El bestiario del totalitarismo y del autoritarismo, en sus distintas versiones, se acunó en el ensalzamiento de las masas, conducidas y adormiladas por una ideología o por un líder. De la que para mí constituye la novela definitiva sobre la llegada al poder de Benito Mussolini, y de la que es autor Antonio Scurati -merecido Premio Strega 2019-, con el título «M. El hombre del siglo», entresaco este párrafo: «La masa rebaño, el siglo de la democracia ha terminado, la masa carece de mañana. Las directivas del Duce son claras. Los individuos, abandonados a sí mismos, se aglutinan en una gelatina de instintos elementales e impulsos primordiales, un gel sanguinolento movido por un dinamismo abúlico fragmentario incoherente. Son simple materia, en definitiva. Por eso es necesario derribar de los altares democráticos a su “santidad la masa”. La democracia tiene una concepción predominantemente política de la vida. El fascismo es algo de muy distinto cariz... la disciplina militar incluye la disciplina política».
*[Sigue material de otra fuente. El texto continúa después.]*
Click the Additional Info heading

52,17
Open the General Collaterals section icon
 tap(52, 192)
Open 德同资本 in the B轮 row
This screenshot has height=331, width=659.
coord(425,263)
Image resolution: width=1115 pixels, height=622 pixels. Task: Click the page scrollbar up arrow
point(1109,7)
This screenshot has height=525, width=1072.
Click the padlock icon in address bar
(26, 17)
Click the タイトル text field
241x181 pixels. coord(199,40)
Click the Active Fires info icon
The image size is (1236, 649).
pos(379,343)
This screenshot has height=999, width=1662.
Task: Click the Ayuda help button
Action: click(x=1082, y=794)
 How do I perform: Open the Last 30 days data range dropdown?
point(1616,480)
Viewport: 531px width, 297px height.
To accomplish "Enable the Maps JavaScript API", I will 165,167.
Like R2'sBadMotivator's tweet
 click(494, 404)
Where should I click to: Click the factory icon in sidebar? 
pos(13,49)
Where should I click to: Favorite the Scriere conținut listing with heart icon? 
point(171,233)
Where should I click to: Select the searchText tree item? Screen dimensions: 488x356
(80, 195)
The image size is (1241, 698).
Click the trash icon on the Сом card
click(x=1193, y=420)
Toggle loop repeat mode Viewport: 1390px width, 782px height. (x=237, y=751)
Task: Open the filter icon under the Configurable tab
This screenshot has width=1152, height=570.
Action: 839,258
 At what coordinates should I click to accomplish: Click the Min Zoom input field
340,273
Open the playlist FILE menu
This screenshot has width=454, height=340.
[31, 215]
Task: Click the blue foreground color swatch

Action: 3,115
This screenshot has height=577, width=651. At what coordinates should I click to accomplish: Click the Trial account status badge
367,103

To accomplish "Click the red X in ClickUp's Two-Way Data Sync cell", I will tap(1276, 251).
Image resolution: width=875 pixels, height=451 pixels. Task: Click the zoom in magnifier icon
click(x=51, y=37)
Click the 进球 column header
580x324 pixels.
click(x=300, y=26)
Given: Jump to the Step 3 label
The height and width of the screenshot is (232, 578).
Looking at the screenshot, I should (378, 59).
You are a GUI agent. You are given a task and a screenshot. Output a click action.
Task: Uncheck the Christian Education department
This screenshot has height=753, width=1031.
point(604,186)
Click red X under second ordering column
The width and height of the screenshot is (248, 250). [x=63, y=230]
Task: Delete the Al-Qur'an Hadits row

En el periscopio el foco se centra en borrar al individuo, larvar su conciencia, gusanear su cerebro, secuestrar su espíritu para hacerlo servil como en la granja de George Orwell o en la República de Gilead de Margaret Atwood. El individuo es animado a cavar su propia sepultura, a enterrarse en la masa dominadora que, naturalmente, piensa y decide por él. No hay representación sino absorción, ablación confiscación de la individualidad. Las neuronas son las de la masa cuyo cuadro de mandos conduce un Sujeto, que se suele creer carismático, al que nada importa el individuo, simplemente porque no cree en él, sino que solo aspira a someterlo, a su callada obediencia como en el incauto protagonista de «El Palacio de los sueños» del Nobel albanés Ismail Kadaré.

La que alguien bautizó como «caja tonta» es el instrumento operativo contemporáneo para arrastrar cuerpos inertes que aplauden su derrota, a la orden del regidor, en el colectivismo ambiente. La «caja tonta» convoca a miles de espectadores-consumidores que degluten lo que el vendedor de turno determina. En «El abuelo que saltó por la ventana y se largó», el sueco Jonas Jonasson, con ese delirante sarcasmo que en ocasiones nos recuerda a Eduardo Mendoza, escribe que el padre de Allan (el abuelo) le recordaba que «su amigo Fabbe sostenía la tesis de que la gente no sabe lo que le conviene y necesita que alguien le eche una mano», claro que también puede ser para rodear los cuellos con sendas sogas rugosas que ahoguen la individualidad.

El engatusamiento, con pretensión de atontamiento, se convierte así en arma de destrucción masiva, cuando otro (u otros) piensan por nosotros dejamos de ser los propietarios de nuestro destino. La dilución es una derrota, porque la pérdida de la identidad personal, sumergida en la masa amorfada, en el teatro de guiñoles por (el sujeto) que mueve los hilos, es la muerte civil. Nos lo enseñó el vídeo del pastor francés, que no llegó a calificarse de bulo, y que circuló viralmente por las redes, demostrando que las ovejas se parecen demasiado..., o quizás es al revés.

Enrique Arnaldo Alcubilla es catedrático de Derecho Constitucional.